Rechtsserie Cham
Arbeitszeit-Erfassung: Das gilt für Arbeitnehmer und Unternehmen

01.01.2022 | Stand 15.09.2023, 2:19 Uhr
Einem aktuellen Urteil des höchsten deutschen Arbeitsgerichts zufolge müssen künftig alle Arbeitnehmer ihre Arbeitszeit erfassen. −Foto: Sina Schuldt/dpa

Von einer allgemein geltenden Verpflichtung der Erfassung der Arbeitszeit ist schon lange die Rede. Seit der Entscheidung des Europäischen Gerichtshof (EuGH) vom 14. Mai 2019 war klar, dass eine gesetzlich verpflichtende Arbeitszeiterfassung kommen wird. Der EuGH hat entschieden, dass die Mitgliedsstaaten Arbeitgeber dazu verpflichten müssen, Arbeitszeiten systematisch zu erfassen.

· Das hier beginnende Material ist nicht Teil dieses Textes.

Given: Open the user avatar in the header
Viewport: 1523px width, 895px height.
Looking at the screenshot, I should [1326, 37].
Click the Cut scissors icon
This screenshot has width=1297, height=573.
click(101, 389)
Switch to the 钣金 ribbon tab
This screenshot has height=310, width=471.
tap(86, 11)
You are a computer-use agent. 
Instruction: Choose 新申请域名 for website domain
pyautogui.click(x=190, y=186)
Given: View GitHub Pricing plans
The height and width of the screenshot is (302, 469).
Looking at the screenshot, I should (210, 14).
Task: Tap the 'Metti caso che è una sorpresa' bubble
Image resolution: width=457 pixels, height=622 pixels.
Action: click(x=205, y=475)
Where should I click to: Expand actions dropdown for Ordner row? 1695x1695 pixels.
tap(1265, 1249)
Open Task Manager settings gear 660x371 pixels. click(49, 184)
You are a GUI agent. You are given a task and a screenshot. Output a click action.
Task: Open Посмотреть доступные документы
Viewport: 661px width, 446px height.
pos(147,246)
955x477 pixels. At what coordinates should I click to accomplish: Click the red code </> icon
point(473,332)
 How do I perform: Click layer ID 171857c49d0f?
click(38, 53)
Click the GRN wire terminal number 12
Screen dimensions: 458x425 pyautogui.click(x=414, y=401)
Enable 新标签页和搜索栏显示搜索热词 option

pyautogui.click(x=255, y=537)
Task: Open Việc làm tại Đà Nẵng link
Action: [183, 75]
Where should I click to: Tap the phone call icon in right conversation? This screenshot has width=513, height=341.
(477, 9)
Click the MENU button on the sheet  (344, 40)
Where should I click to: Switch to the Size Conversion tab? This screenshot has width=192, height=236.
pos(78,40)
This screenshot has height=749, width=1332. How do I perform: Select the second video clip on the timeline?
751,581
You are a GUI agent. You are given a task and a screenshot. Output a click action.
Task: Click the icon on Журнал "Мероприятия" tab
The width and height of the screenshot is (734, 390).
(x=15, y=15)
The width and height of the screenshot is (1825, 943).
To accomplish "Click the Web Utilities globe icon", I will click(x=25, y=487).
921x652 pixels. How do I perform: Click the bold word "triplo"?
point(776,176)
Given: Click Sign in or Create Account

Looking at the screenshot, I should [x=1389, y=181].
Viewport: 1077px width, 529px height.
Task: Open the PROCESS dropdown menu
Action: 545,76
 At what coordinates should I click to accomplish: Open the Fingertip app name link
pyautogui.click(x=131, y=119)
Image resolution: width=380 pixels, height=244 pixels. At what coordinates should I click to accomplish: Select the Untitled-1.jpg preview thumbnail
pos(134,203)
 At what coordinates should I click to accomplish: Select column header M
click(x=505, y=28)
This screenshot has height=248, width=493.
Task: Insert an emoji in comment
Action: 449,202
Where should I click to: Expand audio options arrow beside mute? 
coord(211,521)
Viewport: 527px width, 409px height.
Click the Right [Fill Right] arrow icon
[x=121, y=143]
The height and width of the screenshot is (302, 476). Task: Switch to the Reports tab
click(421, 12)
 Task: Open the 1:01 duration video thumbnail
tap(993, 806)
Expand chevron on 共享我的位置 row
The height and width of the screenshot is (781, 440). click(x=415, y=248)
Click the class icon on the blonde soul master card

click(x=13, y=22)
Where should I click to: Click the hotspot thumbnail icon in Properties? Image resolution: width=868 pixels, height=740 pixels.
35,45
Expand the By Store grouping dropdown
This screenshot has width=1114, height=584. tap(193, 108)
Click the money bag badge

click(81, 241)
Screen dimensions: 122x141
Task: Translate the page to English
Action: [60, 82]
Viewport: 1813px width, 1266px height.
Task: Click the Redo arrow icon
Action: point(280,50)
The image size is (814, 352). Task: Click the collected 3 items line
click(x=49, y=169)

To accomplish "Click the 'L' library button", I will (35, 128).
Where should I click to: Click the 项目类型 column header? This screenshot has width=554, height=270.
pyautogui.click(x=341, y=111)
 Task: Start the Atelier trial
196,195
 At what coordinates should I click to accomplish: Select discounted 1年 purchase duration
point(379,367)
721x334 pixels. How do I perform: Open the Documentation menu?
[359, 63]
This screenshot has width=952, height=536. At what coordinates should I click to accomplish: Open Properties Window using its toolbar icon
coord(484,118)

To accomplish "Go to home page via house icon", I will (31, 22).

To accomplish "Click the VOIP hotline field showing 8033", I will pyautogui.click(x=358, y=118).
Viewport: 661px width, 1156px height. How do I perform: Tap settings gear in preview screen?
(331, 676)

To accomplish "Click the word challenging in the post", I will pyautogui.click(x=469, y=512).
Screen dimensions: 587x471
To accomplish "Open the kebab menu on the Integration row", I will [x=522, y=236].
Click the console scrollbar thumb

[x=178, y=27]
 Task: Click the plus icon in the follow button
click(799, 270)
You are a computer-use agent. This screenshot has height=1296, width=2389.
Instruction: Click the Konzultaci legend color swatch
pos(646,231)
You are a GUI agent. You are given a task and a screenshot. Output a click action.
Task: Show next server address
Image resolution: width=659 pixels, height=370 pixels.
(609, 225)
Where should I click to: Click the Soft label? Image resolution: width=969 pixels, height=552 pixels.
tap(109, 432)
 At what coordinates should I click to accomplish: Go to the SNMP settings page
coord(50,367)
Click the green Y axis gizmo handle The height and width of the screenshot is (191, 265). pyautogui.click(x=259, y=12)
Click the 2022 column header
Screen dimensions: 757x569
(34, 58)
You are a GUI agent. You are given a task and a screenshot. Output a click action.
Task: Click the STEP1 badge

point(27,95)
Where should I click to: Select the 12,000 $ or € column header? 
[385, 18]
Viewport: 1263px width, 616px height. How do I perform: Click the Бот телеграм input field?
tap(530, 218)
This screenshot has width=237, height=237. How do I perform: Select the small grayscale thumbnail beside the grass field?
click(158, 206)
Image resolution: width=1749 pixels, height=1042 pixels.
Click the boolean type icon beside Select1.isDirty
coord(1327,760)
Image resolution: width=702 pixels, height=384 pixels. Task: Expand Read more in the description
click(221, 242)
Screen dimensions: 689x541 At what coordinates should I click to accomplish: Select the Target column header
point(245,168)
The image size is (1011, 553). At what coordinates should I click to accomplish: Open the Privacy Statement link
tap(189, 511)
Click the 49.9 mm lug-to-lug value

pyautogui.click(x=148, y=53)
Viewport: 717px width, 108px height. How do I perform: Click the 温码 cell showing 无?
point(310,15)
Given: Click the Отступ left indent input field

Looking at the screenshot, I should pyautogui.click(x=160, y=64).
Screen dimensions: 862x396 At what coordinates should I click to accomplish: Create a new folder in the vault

Der EuGH hat es jedoch den EU-Staaten überlassen, die konkrete Umsetzung und die Art des Systems selbst zu bestimmen. Die Mitgliedsstaaten hätten hierbei im Rahmen eines Gesetzes auch individuelle Regelungen und Ausnahmen für bestimmte Arbeitsbereiche und Unternehmensgrößen bestimmen können.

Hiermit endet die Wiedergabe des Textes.